I've added a new blog post for you, with better examples:

http://blog.kennardconsulting.com/2013/07/json-ui-generator-array-support.html

oshai said...

Hi Richard,
Thanks for all the effort. I think this array implementation is much more similar to what I think as a sensible widget ( I would have add an "add" ability somehow at the bottom). I think that since other widgets has property of "readonly" it might be sensible to do something similar to arrays.
However, as I mentioned before my biggest concern regarding my use case is about items that appears in schema but are null (do not appear) in json object itself. is there any way to add the widget a possibility to add such objects?
Hope my question is clear.
Thanks anyway,
Ohad.

Richard said...

When you say 'items that appears in schema but are null' do you mean 'properties that appears in schema but are null'? So essentially a blank column in the table?

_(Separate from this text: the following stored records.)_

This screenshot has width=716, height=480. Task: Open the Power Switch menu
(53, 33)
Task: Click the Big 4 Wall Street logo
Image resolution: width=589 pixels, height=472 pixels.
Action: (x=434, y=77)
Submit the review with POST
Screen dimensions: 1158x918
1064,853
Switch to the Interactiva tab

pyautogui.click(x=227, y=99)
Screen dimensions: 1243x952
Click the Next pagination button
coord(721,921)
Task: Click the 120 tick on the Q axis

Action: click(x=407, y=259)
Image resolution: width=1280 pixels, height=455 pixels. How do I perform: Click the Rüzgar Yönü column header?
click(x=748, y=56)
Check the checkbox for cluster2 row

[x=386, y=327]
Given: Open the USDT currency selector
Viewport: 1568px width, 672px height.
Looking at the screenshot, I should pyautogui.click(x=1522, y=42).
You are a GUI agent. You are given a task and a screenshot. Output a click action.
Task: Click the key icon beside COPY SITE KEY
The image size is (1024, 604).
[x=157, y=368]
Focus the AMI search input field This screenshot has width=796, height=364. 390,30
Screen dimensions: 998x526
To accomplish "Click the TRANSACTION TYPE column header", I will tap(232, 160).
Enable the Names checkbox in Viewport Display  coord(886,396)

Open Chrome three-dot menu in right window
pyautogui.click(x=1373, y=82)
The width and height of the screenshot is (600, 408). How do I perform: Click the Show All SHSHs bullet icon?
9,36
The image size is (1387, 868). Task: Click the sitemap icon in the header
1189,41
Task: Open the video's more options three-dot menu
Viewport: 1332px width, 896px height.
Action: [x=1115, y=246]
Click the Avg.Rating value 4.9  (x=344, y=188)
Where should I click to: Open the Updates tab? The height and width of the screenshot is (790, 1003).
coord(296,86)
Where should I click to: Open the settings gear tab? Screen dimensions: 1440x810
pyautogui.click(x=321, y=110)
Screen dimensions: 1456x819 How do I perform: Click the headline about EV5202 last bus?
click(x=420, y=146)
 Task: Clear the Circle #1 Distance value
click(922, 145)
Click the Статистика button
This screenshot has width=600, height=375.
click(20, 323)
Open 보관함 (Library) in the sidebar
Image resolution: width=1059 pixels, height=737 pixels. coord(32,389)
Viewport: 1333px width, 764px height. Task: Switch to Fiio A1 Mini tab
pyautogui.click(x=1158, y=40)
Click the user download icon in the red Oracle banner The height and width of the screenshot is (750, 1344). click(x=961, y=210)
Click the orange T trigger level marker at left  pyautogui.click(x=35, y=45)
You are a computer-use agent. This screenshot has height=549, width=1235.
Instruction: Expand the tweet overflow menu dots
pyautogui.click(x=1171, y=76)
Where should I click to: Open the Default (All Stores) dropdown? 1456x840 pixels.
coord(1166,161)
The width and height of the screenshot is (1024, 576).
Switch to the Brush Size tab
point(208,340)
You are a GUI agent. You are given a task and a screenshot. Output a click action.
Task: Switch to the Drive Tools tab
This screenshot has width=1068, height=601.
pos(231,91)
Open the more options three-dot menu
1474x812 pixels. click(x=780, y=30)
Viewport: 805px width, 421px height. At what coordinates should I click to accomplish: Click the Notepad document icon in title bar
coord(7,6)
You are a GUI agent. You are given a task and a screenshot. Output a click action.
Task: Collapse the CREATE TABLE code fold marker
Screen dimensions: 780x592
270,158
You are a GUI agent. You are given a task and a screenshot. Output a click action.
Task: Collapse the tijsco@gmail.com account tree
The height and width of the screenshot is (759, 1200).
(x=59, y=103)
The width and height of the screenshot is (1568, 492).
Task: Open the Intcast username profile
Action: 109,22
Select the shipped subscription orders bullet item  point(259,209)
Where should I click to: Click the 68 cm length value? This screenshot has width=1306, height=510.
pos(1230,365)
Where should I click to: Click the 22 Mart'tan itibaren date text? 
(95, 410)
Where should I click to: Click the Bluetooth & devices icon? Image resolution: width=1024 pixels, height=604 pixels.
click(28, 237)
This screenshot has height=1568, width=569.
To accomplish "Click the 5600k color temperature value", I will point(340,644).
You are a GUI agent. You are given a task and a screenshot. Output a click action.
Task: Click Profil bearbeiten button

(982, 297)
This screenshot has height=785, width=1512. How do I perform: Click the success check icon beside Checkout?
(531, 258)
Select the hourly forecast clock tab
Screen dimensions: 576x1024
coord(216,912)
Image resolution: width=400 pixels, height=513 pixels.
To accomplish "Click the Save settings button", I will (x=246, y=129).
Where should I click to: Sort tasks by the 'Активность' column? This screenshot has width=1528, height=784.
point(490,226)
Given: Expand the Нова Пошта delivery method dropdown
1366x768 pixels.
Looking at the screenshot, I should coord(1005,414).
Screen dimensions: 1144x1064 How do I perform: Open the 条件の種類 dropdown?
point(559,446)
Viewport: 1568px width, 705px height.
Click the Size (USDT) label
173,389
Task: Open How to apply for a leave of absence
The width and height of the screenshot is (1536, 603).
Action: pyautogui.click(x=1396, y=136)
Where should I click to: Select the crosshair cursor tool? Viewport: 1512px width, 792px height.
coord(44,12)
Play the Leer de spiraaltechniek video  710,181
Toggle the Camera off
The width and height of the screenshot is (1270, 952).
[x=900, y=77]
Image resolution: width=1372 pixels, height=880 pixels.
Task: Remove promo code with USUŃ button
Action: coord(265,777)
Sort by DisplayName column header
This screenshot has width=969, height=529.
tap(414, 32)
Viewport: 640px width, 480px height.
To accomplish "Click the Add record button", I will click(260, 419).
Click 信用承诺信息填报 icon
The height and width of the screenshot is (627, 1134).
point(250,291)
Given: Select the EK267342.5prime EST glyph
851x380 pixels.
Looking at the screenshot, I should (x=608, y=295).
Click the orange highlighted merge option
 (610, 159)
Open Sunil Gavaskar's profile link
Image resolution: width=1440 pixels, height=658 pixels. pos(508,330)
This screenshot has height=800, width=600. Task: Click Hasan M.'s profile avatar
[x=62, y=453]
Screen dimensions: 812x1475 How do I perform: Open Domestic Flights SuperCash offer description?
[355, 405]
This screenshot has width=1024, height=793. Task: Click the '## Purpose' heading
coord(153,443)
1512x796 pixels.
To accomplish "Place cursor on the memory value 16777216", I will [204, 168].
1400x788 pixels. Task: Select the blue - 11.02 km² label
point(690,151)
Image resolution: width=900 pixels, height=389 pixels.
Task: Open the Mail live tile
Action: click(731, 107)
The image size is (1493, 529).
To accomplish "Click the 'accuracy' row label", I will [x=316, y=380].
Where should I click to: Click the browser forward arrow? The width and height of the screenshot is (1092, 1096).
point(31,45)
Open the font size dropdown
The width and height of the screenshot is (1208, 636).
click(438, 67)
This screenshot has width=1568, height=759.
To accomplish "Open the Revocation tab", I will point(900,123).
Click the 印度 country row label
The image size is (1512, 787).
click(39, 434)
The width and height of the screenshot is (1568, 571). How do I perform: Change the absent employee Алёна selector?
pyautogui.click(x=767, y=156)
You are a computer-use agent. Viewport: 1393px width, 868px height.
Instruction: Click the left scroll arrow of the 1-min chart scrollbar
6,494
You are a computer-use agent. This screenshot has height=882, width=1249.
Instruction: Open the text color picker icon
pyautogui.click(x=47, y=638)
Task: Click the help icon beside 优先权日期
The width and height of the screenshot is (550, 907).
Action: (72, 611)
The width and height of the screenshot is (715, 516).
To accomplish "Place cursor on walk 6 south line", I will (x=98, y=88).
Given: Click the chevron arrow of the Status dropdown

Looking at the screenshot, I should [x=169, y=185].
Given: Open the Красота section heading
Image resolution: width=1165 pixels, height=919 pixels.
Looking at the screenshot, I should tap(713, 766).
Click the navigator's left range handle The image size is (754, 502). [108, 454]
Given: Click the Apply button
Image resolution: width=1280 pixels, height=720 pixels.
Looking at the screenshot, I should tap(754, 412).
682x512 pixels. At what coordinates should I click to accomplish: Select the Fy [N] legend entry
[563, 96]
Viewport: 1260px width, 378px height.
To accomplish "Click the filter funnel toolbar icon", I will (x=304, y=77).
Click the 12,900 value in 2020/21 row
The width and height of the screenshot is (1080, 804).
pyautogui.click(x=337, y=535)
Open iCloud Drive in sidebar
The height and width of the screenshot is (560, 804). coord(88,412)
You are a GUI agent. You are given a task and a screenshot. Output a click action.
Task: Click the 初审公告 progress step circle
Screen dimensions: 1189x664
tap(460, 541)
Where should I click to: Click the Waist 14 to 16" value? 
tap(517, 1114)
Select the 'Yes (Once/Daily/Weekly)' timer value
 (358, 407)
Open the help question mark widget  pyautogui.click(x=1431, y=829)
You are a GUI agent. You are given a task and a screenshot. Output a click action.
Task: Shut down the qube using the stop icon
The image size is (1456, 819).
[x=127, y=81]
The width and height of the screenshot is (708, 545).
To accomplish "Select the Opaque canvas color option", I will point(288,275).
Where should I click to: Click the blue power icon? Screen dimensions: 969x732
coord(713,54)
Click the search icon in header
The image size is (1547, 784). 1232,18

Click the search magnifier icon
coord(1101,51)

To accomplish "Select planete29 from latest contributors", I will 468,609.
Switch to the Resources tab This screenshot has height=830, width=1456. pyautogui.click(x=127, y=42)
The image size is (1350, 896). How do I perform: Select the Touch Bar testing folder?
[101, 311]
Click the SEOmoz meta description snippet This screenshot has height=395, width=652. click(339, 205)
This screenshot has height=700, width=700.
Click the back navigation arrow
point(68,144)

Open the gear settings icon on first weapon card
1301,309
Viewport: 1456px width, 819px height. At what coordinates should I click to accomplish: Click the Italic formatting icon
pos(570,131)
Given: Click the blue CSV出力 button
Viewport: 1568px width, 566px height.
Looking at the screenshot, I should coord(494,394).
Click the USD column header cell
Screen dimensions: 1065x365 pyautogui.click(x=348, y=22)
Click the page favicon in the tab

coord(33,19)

The example I have written at...

ttp://blog.kennardconsulting.com/2013/07/json-ui-generator-array-support.html

...includes exactly this. There is a property 'Employer' that is defined in the schema, but null in the JSON object.

Richard said...

Sure. Please send to support@metawidget.org

Charlie Kuharski said...

This is pretty impressive!

KingTodi said...

Hi Richard,

MetaWidget looks really impressive. We are using JSONSchema to express our forms, but I couldn't find much about it in the documentation. Have I missed something?

Regards,
Vivek

Richard said...

Vivek,

Thanks for your kind words. Please see the tutorial here:

http://metawidget.sourceforge.net/doc/reference/en/html/ch01s02.html

And the angular-addressbook and jqueryui-addressbook applications included in the examples download.

Also some more documentation here:

http://metawidget.sourceforge.net/doc/reference/en/html/ch04s02.html#section-inspectors-javascript-jsonschema

If there is something else you need, I can add more documentation?

Regards,

Richard.

KingTodi said...

Hi Richard,

Thanks for the help! The example is good!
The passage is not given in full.